Our bodies and organs are shielded from the external environment by tissue barriers such as the skin. These barriers must be tightly sealed to prevent unwanted substances from entering. This sealing is achieved by structures called tight junctions. However, how these tight junctions are formed has long been a mystery.

Now an interdisciplinary team of researchers led by Prof. Alf Honigmann at the Biotechnology Center (BIOTEC) of TU Dresden has discovered that the proteins responsible for these seals form a liquid-like substance on the cell surface that resembles the water condensing on a cold window pane.

Their results were published in the journal Nature.

Our skin acts as a shield against the outside world and, like a solid brick wall, needs to be tightly sealed to prevent break-ins. Likewise, our organs, such as the lungs or intestines, need to be sealed to ensure that the contents do not leak into other parts of the body. The outermost layer of our organs achieves this through special seals between cells called tight junctions.

Tight joints are very similar to the joints between floor or wall tiles. They are bands that surround the top of each cell and join with the neighboring cells to form a tight seal between them.

“Unlike the joints between tiles or the mortar in a brick wall, tight junctions are dynamic. Our skin or organs are soft and cells are constantly changing their shape. Tight junctions must adapt to the change in cell shape and still be able to close the gaps,” explains Prof. Honigmann, Chair of Biophysics and Research Group Leader at BIOTEC. “How tight junctions can form such a robust yet flexible material around the cell perimeter was a fascinating scientific question.”

Condensation on a surface

To understand how these seals form, Prof. Honigmann’s team used advanced biophysical methods to observe the process in real time. They developed a method to chemically turn the formation of tight junctions on and off at will. They also used genetic engineering to add a fluorescent marker to the sealing proteins. This allowed them to observe the formation of tight junctions in real time using high-resolution microscopy.

In collaboration with theoretical physicists led by Frank Jülicher at the Max Planck Institute for the Physics of Complex Systems (MPI-PKS) in Dresden, the group was able to show that the self-assembly of tight junctions is driven by a physical phenomenon called surface wetting.

“It is fascinating that these tight junction proteins behave very similarly to water. By combining our observations and theoretical physics modeling, we arrived at what is essentially the physical process of liquid condensation on a surface,” says Dr. Karina Pombo-Garcia, the researcher behind the project and now research group leader at the Rosalind Franklin Institute in England.

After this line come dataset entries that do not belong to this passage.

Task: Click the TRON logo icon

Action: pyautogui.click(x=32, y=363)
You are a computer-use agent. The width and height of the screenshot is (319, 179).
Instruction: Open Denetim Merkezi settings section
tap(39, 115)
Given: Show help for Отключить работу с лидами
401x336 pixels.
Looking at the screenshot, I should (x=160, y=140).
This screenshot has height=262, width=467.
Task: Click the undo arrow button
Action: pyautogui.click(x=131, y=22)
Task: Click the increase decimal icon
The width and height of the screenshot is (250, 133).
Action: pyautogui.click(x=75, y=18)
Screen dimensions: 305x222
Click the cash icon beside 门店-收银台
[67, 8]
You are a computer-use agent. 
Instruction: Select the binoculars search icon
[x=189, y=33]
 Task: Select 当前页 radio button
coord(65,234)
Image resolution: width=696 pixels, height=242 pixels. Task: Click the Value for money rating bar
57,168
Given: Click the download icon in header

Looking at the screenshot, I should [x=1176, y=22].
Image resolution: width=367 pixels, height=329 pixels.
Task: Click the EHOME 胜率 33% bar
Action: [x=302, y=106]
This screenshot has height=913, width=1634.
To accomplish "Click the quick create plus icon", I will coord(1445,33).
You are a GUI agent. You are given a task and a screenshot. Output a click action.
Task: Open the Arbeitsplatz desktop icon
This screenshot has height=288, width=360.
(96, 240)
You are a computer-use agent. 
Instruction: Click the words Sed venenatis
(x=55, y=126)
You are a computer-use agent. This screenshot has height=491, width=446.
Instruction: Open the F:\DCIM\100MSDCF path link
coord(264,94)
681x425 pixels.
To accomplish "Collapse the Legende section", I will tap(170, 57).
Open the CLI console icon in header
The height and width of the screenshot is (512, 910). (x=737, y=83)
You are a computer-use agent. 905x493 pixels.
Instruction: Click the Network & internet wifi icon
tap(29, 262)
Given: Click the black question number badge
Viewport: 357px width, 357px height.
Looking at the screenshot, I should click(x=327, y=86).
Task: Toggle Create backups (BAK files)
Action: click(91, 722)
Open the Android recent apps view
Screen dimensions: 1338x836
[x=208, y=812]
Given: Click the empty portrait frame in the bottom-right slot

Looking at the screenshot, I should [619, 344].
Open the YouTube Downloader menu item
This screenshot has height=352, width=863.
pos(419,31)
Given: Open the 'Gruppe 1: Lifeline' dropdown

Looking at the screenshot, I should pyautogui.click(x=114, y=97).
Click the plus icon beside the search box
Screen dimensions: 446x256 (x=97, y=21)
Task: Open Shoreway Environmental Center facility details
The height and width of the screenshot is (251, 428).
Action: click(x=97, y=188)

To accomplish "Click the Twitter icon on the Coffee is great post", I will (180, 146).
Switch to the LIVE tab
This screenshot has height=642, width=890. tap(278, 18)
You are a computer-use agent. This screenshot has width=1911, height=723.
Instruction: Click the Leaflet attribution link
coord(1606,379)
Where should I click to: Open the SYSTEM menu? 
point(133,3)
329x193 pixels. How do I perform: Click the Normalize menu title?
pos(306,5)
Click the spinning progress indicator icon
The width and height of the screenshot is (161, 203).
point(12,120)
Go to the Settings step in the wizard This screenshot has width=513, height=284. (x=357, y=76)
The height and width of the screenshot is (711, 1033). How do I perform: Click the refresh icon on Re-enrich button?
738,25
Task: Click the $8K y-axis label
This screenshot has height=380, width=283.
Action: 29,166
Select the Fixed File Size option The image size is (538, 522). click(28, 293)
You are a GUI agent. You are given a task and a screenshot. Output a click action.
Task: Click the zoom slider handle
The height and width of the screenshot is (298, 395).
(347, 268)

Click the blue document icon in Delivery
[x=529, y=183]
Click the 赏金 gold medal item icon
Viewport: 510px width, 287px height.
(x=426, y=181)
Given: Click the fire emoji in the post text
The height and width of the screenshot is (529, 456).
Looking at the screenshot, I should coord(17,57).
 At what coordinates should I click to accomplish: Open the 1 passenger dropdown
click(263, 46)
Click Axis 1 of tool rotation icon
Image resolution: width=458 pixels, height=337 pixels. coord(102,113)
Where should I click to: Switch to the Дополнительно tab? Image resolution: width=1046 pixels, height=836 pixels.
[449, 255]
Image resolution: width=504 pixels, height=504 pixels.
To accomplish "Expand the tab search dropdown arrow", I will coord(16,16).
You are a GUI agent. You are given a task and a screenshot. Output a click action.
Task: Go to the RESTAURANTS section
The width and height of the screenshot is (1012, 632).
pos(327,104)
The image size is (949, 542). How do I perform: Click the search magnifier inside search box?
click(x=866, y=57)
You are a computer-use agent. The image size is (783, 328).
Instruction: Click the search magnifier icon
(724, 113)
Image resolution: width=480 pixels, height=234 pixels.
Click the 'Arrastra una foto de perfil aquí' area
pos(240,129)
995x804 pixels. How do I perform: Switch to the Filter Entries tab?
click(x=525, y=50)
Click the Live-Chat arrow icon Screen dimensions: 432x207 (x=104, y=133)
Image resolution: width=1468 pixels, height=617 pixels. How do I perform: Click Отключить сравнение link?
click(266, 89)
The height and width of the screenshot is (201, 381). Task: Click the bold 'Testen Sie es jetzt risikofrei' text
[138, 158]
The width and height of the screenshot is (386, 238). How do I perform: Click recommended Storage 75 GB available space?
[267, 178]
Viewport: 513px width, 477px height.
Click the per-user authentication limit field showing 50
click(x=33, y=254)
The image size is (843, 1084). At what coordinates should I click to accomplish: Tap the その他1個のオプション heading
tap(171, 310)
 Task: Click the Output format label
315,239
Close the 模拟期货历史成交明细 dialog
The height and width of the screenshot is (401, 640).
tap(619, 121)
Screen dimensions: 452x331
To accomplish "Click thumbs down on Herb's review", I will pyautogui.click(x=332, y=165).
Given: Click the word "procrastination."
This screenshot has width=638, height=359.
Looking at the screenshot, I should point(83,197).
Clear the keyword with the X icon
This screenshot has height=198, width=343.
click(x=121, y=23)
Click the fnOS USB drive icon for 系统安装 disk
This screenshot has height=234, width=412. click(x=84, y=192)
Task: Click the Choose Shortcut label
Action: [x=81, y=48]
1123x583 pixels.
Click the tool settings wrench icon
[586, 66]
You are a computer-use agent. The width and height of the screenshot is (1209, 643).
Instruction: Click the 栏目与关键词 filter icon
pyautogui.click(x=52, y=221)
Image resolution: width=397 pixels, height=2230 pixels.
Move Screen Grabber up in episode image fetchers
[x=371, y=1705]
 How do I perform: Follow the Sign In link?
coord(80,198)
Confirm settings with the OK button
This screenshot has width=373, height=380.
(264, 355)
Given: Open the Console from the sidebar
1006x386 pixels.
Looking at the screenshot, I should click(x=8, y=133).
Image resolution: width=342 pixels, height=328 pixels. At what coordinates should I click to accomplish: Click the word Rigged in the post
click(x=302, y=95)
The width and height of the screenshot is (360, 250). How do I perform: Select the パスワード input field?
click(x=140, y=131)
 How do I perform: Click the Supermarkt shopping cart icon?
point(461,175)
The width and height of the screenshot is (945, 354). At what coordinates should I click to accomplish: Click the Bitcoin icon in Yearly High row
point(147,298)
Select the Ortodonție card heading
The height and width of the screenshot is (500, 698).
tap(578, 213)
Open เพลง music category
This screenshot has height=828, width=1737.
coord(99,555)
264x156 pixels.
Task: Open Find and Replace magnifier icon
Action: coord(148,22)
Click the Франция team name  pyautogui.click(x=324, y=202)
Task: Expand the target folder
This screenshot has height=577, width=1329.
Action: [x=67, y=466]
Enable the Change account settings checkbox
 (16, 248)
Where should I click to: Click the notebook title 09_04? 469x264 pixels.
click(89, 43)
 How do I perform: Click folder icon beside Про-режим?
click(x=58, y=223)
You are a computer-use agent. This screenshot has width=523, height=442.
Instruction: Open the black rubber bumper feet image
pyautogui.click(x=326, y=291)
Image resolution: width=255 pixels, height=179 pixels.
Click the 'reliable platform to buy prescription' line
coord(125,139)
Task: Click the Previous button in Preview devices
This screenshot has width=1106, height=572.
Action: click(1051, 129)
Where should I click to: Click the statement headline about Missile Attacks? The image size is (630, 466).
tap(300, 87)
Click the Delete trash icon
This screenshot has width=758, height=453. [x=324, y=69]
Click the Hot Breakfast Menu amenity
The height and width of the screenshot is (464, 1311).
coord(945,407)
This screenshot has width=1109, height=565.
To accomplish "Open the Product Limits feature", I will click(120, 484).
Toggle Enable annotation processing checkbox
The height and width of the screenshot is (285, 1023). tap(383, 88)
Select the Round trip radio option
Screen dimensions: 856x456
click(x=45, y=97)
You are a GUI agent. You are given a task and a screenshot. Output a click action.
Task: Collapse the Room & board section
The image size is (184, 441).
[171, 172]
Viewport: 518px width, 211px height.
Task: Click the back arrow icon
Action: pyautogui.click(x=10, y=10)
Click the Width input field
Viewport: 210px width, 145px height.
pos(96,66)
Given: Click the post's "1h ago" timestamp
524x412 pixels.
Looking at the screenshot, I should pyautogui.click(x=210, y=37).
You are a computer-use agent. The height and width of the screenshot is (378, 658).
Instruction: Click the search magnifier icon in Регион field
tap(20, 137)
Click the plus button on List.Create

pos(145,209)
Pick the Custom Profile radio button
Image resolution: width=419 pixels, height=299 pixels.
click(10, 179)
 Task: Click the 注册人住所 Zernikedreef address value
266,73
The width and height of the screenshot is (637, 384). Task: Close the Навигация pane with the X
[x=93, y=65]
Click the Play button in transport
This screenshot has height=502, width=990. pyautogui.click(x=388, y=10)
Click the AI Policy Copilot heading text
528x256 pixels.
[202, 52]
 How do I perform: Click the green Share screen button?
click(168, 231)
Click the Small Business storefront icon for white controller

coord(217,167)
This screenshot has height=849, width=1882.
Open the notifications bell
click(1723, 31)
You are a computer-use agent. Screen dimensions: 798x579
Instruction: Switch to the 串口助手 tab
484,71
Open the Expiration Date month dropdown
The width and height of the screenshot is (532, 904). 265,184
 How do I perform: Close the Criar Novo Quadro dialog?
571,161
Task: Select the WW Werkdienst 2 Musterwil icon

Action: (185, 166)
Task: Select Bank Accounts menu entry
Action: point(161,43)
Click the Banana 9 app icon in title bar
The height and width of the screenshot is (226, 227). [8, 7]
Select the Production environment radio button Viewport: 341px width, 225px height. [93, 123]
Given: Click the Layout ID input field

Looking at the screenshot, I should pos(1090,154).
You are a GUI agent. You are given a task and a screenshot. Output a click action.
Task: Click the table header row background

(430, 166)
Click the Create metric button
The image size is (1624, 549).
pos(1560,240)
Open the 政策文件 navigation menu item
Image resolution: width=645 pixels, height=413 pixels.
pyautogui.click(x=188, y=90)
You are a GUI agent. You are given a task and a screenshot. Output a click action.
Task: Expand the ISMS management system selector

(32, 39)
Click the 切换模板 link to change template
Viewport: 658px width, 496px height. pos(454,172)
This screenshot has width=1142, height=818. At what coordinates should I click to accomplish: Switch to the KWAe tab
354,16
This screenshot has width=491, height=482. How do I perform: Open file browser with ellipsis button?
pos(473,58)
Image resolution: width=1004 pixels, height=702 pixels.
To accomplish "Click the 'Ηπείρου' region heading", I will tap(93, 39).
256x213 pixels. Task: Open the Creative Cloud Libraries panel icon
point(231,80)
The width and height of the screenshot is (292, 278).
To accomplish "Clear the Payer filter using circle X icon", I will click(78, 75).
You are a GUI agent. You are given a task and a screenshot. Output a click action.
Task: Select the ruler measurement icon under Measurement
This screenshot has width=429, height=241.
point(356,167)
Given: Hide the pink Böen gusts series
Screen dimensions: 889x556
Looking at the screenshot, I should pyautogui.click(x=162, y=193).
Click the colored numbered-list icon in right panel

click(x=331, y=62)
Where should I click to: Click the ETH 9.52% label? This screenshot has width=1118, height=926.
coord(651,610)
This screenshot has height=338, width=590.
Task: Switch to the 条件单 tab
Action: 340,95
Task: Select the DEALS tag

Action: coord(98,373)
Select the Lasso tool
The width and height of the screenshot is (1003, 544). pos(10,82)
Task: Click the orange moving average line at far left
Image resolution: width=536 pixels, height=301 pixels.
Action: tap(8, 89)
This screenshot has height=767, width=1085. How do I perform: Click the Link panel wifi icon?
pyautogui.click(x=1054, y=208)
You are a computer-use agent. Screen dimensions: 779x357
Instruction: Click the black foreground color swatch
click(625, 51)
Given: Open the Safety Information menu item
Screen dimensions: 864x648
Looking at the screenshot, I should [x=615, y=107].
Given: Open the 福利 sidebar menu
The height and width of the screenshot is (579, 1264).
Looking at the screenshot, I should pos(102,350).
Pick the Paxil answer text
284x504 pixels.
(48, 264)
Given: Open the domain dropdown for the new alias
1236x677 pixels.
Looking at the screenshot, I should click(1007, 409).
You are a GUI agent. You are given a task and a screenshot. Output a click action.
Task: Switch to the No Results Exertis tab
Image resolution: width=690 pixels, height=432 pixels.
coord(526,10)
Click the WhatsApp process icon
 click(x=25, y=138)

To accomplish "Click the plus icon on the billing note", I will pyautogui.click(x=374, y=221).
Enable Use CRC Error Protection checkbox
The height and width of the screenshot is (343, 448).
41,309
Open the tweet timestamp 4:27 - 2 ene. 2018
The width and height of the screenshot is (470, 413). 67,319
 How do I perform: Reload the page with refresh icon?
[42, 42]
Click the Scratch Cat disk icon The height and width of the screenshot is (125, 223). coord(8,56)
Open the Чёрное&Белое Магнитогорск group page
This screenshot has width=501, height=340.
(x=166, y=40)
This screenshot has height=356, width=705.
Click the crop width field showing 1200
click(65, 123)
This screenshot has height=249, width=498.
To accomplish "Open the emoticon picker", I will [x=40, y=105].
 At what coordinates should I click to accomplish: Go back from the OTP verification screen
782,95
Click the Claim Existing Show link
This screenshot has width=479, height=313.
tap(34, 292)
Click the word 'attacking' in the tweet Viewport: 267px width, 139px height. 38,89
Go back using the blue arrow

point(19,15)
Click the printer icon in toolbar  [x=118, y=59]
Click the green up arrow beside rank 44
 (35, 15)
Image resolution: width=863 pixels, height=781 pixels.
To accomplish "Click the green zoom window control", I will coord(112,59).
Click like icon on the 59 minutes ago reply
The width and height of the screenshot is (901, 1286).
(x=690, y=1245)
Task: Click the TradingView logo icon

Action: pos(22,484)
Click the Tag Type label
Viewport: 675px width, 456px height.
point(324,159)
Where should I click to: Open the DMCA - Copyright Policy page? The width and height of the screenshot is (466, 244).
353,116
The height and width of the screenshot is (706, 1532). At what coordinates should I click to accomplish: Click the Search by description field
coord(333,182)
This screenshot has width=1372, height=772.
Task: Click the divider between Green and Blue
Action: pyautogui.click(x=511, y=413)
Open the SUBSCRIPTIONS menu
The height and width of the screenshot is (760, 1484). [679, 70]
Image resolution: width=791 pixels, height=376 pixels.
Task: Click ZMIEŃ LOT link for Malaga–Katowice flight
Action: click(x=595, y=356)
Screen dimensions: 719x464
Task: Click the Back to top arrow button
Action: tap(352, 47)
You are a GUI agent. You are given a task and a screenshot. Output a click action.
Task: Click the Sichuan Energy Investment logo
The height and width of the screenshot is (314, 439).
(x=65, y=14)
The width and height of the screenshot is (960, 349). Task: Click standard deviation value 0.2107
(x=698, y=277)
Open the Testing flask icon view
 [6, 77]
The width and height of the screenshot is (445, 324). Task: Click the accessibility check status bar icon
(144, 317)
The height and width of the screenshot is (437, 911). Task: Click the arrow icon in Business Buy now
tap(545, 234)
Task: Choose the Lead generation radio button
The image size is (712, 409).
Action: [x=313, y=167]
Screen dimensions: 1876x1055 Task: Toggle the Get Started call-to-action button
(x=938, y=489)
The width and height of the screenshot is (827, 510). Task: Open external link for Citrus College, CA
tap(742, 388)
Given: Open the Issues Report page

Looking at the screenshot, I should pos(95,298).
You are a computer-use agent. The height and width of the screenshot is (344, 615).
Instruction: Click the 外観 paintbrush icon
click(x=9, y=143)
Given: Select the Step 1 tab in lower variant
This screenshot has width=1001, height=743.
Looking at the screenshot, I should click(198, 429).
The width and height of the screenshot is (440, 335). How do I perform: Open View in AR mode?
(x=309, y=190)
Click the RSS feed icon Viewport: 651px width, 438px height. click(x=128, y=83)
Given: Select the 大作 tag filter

Tight junction proteins bind to the surface of the cell membrane at the interface between cells. When the number of proteins bound there reaches a certain threshold, the proteins condense into a liquid that gradually grows into a kind of droplet on the cell surface.

Eventually, these droplets expand and touch each other, creating a uniform belt around the cells. In this way, tight connections seal the spaces between cells and make our skin and organs airtight.

“Everyone has probably seen it in winter. Tiny drops of water appear on a cold window. That’s exactly what it is, only on a molecular level,” adds Dr. Pombo-Garcia.

Protein fluids

As early as 2017, Honigmann’s team began to suspect that tight junction proteins might behave like liquids. “We put a lot of effort into figuring out how to measure and observe these liquid-like properties,” says Prof. Honigmann. “Fortunately, we were in the right place at the right time.”

The early work leading to this discovery was carried out at the Max Planck Institute of Molecular Cell Biology and Genetics (MPI-CBG) in Dresden. The researchers at the MPI-CBG are pioneers of condensate biology, the newly discovered branch of biology that studies proteins that form large aggregates with liquid-like properties.

“Condensate biology is a promising research area because it bridges the gap between scales. One of the general problems in biology is to understand how structures such as cell organelles form from the myriad molecular interactions in the cytoplasm. We now know that certain biomolecules can self-organize into materials such as liquids and gels. This allows us to adapt well-understood physical concepts such as condensation and other phase transitions to describe structure formation in biology,” concludes Prof. Honigmann.